Le démocrate a premièrement tenté d'obtenir sa mesure de jeu en ligne S490 adoptée en Mars, mais le gouverneur républicain Chris Christie a finalement imposé son veto au projet de loi invoquant des préoccupations qu'il n'a pas complètement interdit l’iGaming d'être offert dans les bars et les cafés Internet.
Cependant, la décision du mois dernier par le ministère de la Justice de modifier l'applicabilité de la Wire Act de 1961 a invité Lesniak à envisager la réintroduction de la législation proposée dans le but de l'emmener sur le bureau de Christie à la fin de la semaine prochaine.
«Nous pouvons être la Silicon Valley des jeux de casino sur Internet », a déclaré Lesniak au service d’information Associated Press.

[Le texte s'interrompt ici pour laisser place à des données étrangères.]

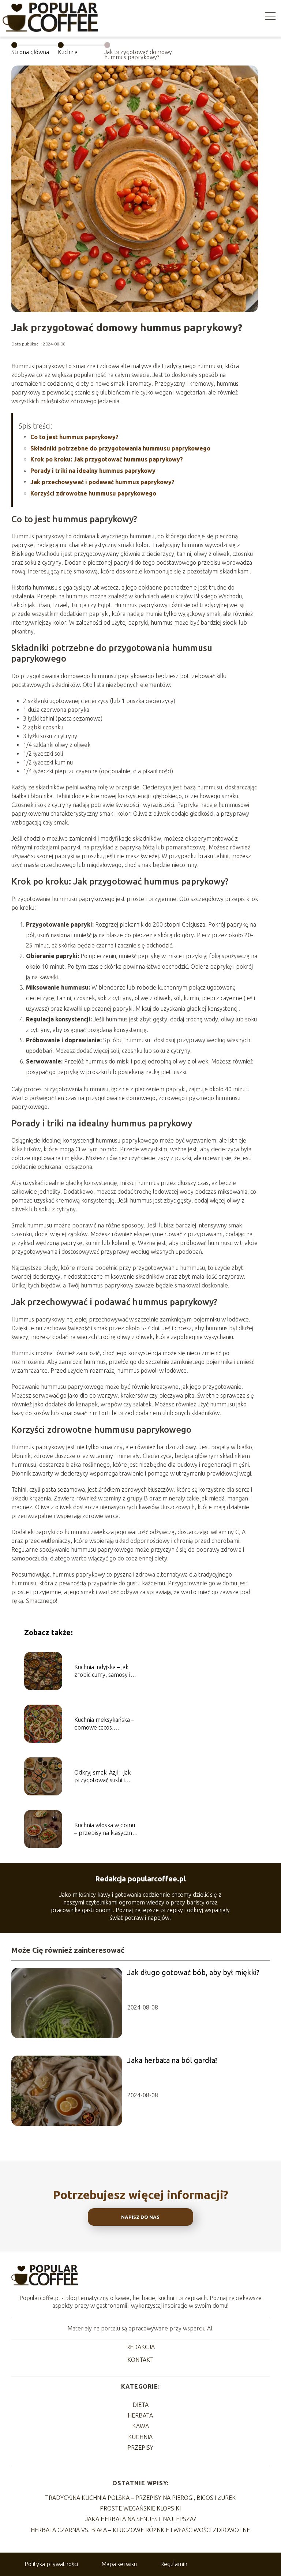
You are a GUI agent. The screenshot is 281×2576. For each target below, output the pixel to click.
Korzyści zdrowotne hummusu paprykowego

«C'est la vague de l'avenir. Il va venir et nous pouvons être en tête. »
Selon un rapport de l'Associated Press, Christie n'a pas encore décidé s'il soutiendra toute loi d’iGaming proposée alors que le service des nouvelles a cité «un porte-parole du leadership du Sénat» en affirmant qu'il ne sera clair que plus tard aujourd'hui s’il y a suffisamment de soutien pour avancer rapidement sur le projet de loi de Lesniak.
Lesniak a déclaré qu'il a introduit une nouvelle langue dans sa mesure proposée en août établissant des garanties qui répondent aux préoccupations de Christie y compris des amendes quotidiennes de 1 000 $ par joueur pour toute personne dirigeant un salon Internet de paris illégaux et 10 000 $ pour la publicité de telles opérations illicites. Les parieurs devront également être résidents du New Jersey d'au moins 21 ans et physiquement dans l'état.
En outre, le projet de loi permettrait seulement aux casinos à Atlantic City d’offrir du jeu en ligne aux résidents du New Jersey tout en exigeant aux serveurs informatiques de se situer physiquement dans la station balnéaire.
Dans un geste destiné à obtenir le soutien des hippodromes de l'État, le projet de loi rétablirait aussi les deux tiers des subventions que les casinos devaient payer aux pistes jusqu'à l'année dernière. Les casinos ont eu à payer une fois 30 millions de dollars annuellement à l'industrie des courses de chevaux en échange de l'interdiction des machines à sous, mais la mesurer de Lesniak exigerait que les détenteurs de licences de paris en ligne donnent plus de 20 millions de dollars par année pendant trois ans afin d'aider à augmenter les portefeuilles de courses.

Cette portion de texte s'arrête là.